次世代環境調和型トライボシステムの実現
RESEARCH OUTLINE
DLC成膜と生分解性潤滑油を組み合わせた環境調和型トライボシステムの開発を進めている。DLCは高硬度・低摩擦・耐摩耗性を有し、潤滑油との相互作用を最適化することで摩擦低減と耐久性向上を実現する。一方、生分解性潤滑油は環境負荷を低減し、持続可能なトライボロジー技術の確立に貢献する。本研究では、DLC膜の表面特性を制御しつつ、生分解性潤滑油との相乗効果を最大化することで、高効率かつ環境負荷の低い摩擦・摩耗制御技術の確立を目指します。
POINT
SDGs(持続可能な開発目標)は、2015年に国連で採択された2030年までの国際目標です。貧困、飢餓、健康、教育、ジェンダー平等、環境保護など17の目標と169のターゲットで構成されています。「誰一人取り残さない」を理念とし、先進国を含む全ての国が取り組むべき普遍的な課題を示しています。政府、企業、市民社会が協力して、持続可能な社会の実現を目指す行動指針となっています。
コロナ禍は生活に深刻な影響を与え、将来の細菌・ウイルスへの対策が求められています。多くの機械部品は不特定多数が触れるため、高衛生と機械的特性を兼ね備えた「ポストコロナ時代のメカニカルコーティング」への転換が必要です。機械的特性と高衛生を両立する表面を設計することにより、工学の立場からウィズコロナ社会への未来設計図を打ち出していきます。

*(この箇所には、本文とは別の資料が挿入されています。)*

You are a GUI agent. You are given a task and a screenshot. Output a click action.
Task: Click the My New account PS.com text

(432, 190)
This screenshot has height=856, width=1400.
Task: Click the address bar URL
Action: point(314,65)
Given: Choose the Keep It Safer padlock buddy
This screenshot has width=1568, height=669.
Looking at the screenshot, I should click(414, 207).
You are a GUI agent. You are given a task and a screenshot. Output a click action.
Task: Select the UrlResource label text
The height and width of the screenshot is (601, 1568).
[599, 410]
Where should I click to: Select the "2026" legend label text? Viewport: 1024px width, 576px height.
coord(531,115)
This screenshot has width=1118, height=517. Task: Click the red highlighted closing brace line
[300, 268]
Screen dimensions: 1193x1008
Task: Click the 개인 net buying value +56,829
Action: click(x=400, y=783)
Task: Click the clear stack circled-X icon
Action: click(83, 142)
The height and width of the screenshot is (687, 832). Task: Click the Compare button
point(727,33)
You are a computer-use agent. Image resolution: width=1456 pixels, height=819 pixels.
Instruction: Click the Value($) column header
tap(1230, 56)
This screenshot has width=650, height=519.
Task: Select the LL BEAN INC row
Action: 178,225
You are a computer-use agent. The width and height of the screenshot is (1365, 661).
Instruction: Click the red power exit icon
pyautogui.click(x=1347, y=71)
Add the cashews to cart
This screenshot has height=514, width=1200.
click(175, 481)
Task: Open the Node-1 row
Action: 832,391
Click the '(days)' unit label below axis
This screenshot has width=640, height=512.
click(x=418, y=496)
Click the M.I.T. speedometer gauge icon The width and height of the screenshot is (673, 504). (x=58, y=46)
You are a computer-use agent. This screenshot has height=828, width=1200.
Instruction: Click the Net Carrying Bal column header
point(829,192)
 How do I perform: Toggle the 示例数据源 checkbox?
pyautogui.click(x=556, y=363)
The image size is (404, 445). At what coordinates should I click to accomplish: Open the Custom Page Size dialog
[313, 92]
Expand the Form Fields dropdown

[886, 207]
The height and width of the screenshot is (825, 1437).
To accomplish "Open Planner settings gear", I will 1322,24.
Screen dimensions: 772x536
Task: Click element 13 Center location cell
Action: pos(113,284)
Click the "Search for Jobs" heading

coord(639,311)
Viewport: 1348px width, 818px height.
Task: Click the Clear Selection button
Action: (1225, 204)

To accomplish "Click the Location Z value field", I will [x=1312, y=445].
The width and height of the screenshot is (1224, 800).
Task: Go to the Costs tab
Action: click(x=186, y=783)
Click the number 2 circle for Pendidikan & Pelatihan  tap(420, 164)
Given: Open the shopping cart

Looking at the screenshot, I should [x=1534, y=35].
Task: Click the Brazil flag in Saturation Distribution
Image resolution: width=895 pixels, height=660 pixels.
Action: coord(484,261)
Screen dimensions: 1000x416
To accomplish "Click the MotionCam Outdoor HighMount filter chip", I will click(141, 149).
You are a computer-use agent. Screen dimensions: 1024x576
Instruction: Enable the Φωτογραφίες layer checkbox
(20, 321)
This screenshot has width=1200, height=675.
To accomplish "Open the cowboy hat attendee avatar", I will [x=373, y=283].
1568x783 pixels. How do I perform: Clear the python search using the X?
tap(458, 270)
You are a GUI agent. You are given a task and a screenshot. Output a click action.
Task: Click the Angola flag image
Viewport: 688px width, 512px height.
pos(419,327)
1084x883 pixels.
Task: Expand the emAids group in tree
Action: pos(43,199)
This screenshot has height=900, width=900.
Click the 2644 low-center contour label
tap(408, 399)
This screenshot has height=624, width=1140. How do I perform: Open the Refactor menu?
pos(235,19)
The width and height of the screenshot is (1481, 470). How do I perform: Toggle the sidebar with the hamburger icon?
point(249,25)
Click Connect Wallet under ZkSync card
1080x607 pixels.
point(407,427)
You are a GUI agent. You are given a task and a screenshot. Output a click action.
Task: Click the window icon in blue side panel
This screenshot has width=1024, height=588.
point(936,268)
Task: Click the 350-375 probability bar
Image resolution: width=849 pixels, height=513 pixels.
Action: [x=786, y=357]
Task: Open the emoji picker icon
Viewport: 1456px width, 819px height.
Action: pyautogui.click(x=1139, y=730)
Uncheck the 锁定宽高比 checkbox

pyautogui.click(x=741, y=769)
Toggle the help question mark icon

2050 年カーボンニュートラル社会の実現を掲げる我が国のグリーン成長戦略にとって、エネルギーの高効率化と機械部品の長寿命化は不可欠な技術課題です。また、環境汚染問題に対する観点から、摺動部品や切削時に使用されるオイルやグリースに含まれる極圧添加剤、およびそれらを洗浄するために用いる溶剤等の使用を削減する検討が進められています。私たちは、環境調和型の生分解性潤滑油を用いたグリーントライボロジー技術の開発により、未来の持続性可能な社会の実現に貢献していきます。
産業界では、持続可能な社会の実現に向けてCO2排出量削減に寄与する低トルク部品の開発に注目が集まっています。例えば、近年の自動車の燃費向上の大きな部分が、低摩擦化技術の向上に依っており、過去20年間で15%もの燃費向上が実現し、また、産業機械分野では、摩擦係数が従来と比較して50%低減した低発塵軸受を開発しサーボモータの小型化と高出力化につなげています。こうした機械部品に超硬質3次元DLC膜を成膜することで、さらなる高効率化、小型・軽量化へとつながり、産業界全体の省エネルギー化に大きく貢献できると考えられます。本研究は、東京科学大学新産業創成研究院コマツ革新技術共創研究所と共同で実施する研究テーマです。